# DATA RECORDS
━━━━━━━━━━━━━━━━━━━━━━━━━━━━━━
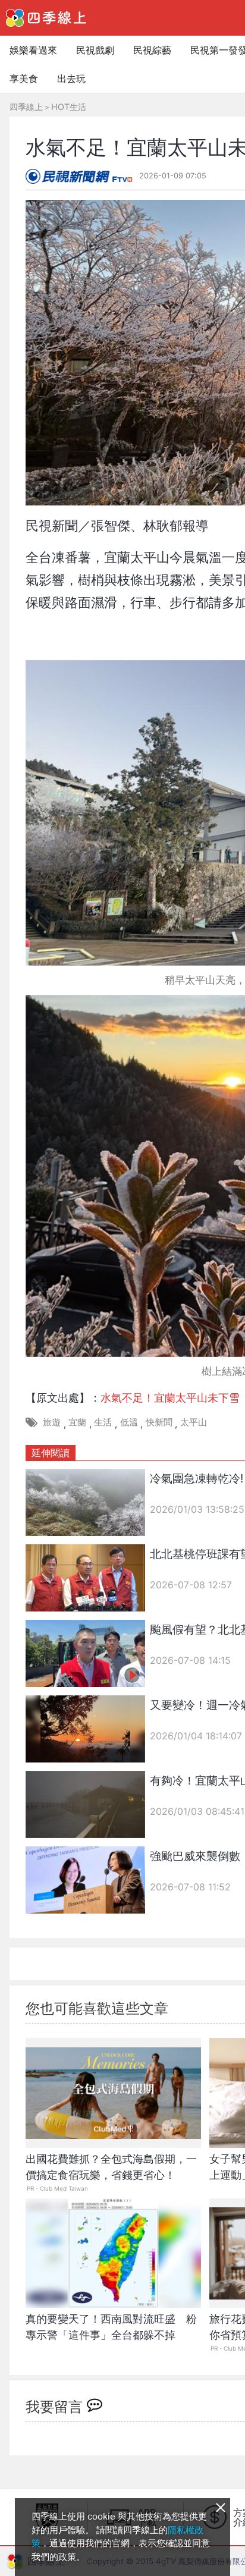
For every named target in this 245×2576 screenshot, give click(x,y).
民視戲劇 (95, 50)
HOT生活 (68, 107)
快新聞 (159, 1422)
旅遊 (52, 1422)
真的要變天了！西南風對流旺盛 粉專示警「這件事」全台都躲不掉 (111, 2327)
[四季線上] (46, 18)
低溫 (129, 1422)
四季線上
━━━━━━━━━━━━━━━━━━━━━━━━━━━━━━
# INSTRUCTIONS TO FOLLOW
Nothing but the text is wanted: repeat the data above exactly, without its images.

# WRITTEN RESPONSE
For every named target in this 245×2576 screenshot, give click(x,y).
民視戲劇 (95, 50)
HOT生活 (68, 107)
快新聞 (159, 1422)
旅遊 (52, 1422)
真的要變天了！西南風對流旺盛 粉專示警「這件事」全台都躲不掉 (111, 2327)
[四季線上] (46, 18)
低溫 (129, 1422)
四季線上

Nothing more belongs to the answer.